TASK DESCRIPTION: Could you find each line of the data below that contains the word "field" and copy those lines?

PROVIDED DATA:
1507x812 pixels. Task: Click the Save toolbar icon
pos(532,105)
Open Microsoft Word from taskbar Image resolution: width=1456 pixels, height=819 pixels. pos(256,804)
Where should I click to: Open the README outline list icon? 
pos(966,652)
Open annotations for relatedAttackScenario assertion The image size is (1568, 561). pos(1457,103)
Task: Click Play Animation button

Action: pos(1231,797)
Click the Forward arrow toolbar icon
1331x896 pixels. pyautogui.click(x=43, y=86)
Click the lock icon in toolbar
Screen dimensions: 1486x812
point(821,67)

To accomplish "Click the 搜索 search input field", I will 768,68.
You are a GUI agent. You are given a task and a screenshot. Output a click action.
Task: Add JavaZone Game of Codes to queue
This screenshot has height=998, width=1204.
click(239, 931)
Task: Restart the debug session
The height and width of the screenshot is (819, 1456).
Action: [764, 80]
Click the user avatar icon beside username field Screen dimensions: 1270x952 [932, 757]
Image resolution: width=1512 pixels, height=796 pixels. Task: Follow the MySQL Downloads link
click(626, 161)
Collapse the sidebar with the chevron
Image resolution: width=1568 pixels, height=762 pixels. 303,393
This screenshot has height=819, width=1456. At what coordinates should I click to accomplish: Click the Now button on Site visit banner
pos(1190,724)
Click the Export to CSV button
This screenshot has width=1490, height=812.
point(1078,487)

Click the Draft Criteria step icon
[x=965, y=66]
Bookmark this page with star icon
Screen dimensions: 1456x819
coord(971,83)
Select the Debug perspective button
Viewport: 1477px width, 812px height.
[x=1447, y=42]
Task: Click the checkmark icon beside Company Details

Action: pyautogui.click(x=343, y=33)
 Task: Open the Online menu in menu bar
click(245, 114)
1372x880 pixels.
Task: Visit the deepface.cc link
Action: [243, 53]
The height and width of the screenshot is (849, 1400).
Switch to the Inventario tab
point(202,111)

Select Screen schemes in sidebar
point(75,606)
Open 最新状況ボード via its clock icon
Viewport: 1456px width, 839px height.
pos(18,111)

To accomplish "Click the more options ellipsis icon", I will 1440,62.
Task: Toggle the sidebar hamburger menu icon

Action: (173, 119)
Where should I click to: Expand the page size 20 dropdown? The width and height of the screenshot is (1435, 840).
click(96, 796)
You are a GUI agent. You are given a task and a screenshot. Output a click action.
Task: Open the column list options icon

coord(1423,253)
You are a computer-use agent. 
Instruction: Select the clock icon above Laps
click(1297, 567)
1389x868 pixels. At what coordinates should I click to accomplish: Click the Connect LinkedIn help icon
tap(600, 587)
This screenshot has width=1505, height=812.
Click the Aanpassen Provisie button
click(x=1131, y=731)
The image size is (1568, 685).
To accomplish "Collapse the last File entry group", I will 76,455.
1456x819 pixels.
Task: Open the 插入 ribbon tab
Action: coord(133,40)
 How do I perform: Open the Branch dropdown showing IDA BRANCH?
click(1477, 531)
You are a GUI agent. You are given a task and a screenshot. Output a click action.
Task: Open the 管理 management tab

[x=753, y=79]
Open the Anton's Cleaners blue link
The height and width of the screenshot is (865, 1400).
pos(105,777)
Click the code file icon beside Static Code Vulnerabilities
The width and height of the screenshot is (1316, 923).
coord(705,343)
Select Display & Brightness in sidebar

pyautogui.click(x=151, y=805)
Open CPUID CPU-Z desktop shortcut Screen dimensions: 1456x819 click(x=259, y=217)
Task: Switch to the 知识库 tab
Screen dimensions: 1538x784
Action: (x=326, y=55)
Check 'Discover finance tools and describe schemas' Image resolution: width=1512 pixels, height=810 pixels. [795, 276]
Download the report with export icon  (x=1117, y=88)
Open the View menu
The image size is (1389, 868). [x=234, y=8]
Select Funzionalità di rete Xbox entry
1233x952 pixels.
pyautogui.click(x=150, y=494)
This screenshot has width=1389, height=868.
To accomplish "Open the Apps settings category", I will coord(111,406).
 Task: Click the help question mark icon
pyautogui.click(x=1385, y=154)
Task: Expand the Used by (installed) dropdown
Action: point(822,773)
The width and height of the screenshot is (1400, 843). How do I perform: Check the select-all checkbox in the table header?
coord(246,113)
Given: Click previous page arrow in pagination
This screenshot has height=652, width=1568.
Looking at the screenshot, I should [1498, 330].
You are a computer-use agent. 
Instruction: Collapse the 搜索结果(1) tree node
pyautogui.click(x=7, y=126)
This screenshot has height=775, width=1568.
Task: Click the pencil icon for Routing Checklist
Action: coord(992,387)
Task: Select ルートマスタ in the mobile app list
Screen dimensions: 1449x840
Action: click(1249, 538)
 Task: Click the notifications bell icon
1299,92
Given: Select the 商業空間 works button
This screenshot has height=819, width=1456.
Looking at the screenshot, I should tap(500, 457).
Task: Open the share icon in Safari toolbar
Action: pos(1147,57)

WRITTEN REPLY:
To accomplish "Click the 搜索 search input field", I will 768,68.
Click the user avatar icon beside username field Screen dimensions: 1270x952 [932, 757]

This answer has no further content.